## start

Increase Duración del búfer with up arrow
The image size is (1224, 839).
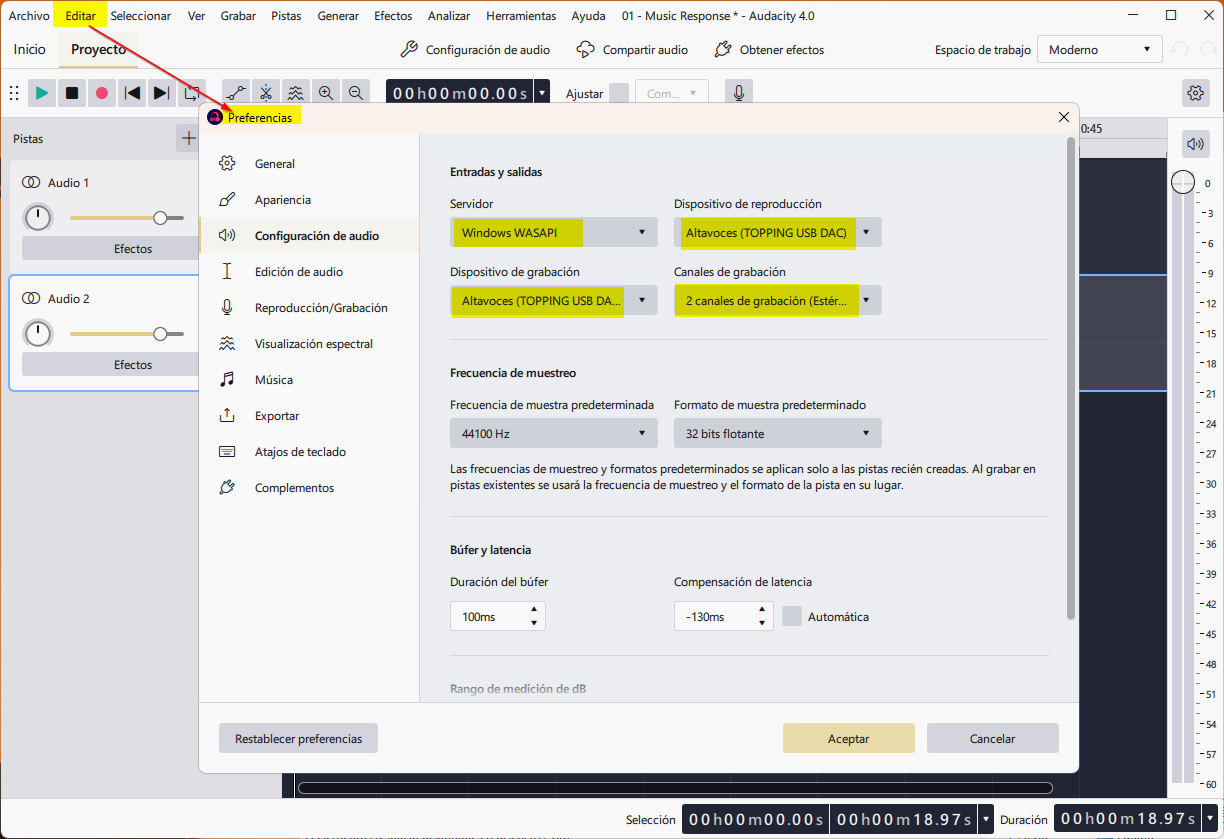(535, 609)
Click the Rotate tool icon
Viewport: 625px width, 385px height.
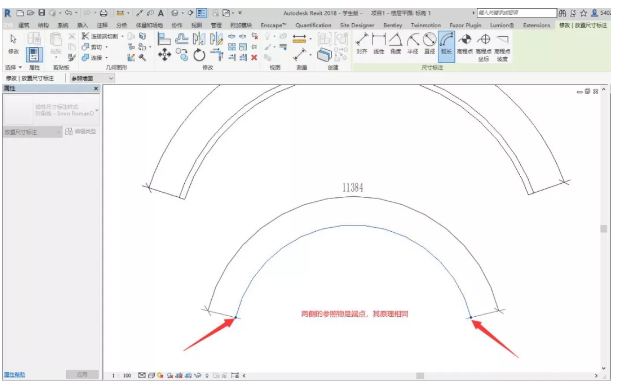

## end

Render every line of the rows above as a JSON list of strings, one string per line, skipping blank lines. Omit the pictures.

[
  "Increase Duración del búfer with up arrow",
  "The image size is (1224, 839).",
  "(535, 609)",
  "Click the Rotate tool icon",
  "Viewport: 625px width, 385px height."
]